Ng Lap Seng, also known as David Ng, the Chinese owner of a Macau real estate development company, was sentenced this week in US District Court in New York, to four years in prison, fined $1m, and forfeited $1.5m, in a bribery scandal that reached into the highest levels of the United Nations. Ng, in order to convince diplomats to designate a UN conference centre in Macau, to be built by Ng, bribed two senior ambassadors from the Caribbean, including the former president of the United Nations General Assembly.
The defendant was convicted, after a trial, of:
(1) Violations of the Foreign Corrupt Practices Act (FCPA) - two counts.
(2) Payment of Bribes and Gratuities - one count.
(3) Money Laundering - pne count.
(4) Conspiracy. - two counts.
Additionally, John Ashe, the former UNGA president, died prior to trial, alone and under mysterious circumstances that have never been explained, but who many now believe was murdered to keep him from testifying about the bribes that he received, as well as his knowledge of how Ng acquired his Dominica diplomatic passport.
Ng Lap Seng, also known as David Ng
Ng holds a diplomatic passport issued by the Commonwealth of Dominica, although he holds no diplomatic post of any kind, and reportedly paid a large sum in cash for the document, which violates the UN Vienna Convention on Diplomatic Relations in several ways.
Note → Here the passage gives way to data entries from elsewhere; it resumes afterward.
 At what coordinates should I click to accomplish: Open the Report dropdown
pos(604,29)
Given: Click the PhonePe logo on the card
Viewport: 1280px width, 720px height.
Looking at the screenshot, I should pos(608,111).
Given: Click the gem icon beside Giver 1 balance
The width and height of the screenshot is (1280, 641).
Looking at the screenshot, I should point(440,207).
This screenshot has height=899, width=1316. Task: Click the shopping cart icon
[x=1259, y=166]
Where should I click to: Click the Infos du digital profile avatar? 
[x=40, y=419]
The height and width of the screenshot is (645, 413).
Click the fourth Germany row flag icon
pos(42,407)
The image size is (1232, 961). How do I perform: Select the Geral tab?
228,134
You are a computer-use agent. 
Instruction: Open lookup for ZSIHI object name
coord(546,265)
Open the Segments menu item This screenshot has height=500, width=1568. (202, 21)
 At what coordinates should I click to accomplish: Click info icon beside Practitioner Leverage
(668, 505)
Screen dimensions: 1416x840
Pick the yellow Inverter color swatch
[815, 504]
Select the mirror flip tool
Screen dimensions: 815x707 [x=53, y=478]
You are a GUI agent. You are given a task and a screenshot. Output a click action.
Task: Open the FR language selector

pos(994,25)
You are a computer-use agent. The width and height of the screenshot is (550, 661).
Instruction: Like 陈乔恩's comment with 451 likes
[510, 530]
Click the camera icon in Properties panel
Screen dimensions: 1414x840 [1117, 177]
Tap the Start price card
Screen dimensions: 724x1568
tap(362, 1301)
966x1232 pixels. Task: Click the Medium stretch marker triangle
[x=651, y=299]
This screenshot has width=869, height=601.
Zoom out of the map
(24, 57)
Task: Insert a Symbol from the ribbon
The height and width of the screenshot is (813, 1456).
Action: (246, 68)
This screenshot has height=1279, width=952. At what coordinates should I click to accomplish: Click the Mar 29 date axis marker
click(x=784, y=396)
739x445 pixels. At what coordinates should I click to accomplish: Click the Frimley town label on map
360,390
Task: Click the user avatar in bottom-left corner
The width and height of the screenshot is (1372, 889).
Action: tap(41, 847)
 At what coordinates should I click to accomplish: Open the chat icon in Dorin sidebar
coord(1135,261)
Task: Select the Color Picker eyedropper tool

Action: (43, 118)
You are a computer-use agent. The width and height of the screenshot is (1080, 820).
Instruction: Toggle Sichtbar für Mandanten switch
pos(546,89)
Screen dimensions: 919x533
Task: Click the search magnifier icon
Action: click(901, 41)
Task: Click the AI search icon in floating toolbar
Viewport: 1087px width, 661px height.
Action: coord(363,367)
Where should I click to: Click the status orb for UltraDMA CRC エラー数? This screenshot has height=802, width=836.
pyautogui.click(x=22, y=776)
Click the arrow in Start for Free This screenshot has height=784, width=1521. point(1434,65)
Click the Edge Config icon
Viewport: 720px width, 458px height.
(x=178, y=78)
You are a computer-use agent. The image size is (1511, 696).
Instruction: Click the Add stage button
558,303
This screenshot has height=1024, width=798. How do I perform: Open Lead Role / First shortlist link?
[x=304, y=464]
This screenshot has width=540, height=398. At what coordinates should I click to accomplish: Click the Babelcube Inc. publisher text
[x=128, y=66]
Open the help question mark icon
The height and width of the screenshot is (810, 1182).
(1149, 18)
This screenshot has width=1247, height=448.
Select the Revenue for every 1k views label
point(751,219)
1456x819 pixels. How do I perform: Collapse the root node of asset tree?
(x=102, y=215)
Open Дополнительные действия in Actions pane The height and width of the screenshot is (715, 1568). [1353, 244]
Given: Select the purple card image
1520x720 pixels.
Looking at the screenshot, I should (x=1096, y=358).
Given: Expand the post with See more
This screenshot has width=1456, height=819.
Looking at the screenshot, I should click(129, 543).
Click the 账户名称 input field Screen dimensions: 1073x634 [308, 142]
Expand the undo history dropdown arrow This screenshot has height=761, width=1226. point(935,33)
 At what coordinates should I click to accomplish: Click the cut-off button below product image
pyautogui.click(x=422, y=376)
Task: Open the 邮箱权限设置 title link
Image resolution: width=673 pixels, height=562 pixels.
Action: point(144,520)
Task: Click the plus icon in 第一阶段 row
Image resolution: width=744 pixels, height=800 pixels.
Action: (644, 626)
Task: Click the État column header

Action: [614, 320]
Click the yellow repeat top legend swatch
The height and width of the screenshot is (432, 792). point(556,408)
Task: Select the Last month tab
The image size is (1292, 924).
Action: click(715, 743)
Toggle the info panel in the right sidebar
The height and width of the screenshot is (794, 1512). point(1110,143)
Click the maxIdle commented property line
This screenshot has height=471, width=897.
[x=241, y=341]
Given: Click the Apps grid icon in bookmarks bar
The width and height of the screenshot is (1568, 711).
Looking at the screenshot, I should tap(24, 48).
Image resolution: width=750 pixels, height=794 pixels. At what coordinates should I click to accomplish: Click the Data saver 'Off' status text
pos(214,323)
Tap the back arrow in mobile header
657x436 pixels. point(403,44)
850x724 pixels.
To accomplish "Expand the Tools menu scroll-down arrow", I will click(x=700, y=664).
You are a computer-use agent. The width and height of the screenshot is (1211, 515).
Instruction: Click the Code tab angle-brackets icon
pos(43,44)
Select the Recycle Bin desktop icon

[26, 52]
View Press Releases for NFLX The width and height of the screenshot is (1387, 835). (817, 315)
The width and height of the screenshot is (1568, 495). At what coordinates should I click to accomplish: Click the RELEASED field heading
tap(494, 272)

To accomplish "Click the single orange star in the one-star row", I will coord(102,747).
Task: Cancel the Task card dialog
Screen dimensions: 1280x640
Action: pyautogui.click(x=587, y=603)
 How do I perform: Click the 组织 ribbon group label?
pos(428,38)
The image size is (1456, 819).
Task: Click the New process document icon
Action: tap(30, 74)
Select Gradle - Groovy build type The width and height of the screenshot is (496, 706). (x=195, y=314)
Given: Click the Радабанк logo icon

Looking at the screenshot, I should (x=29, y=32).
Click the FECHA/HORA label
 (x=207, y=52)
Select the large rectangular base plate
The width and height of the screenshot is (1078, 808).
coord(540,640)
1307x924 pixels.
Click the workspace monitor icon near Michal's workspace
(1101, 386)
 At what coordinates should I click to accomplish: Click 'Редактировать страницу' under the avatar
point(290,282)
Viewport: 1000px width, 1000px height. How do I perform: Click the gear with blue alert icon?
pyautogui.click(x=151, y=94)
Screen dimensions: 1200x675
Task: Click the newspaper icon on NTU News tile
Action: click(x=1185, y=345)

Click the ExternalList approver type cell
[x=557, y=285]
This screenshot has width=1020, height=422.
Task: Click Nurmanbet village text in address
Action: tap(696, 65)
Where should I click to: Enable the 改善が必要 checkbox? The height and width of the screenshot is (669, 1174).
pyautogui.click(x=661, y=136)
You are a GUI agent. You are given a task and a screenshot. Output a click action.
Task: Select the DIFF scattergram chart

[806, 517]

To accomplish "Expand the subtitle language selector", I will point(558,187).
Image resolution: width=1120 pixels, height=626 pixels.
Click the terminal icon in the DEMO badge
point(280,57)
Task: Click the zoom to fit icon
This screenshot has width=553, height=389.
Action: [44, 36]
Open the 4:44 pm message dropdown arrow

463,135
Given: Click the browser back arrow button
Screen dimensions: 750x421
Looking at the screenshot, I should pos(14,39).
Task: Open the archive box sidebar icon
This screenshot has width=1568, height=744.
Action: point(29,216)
He is one of a reportedly five hundred dodgy individuals who have bought their "diplomatic status" in Dominica, through an illicit program that benefits only that country's corrupt and amoral senior leadership. At least fifty foreign nationals holding Dominica diplomatic passports have been arrested, are fugitives from justice or have otherwise run afoul of the law, abroad. Some have unsuccessfully sought to cheat justice by claiming global diplomatic immunity, which does not exist under international law.
UNITED NATIONS GENERAL ASSEMBLY PRESIDENT JOHN ASHE & NG
The United Nations has repeatedly ignored the fact that a number of its Caribbean members have pocketed millions of dollars by selling bogus diplomatic passports, none of which confer diplomatic immunity, or privileges of any kind, to career criminals, international sanctions violators, corrupt government officials, and terrorist financiers. Some experts claim that the practice is so widespread that to expose all the UN members who are so engaged would seriously damage the image of the United Nations in the eyes of the public.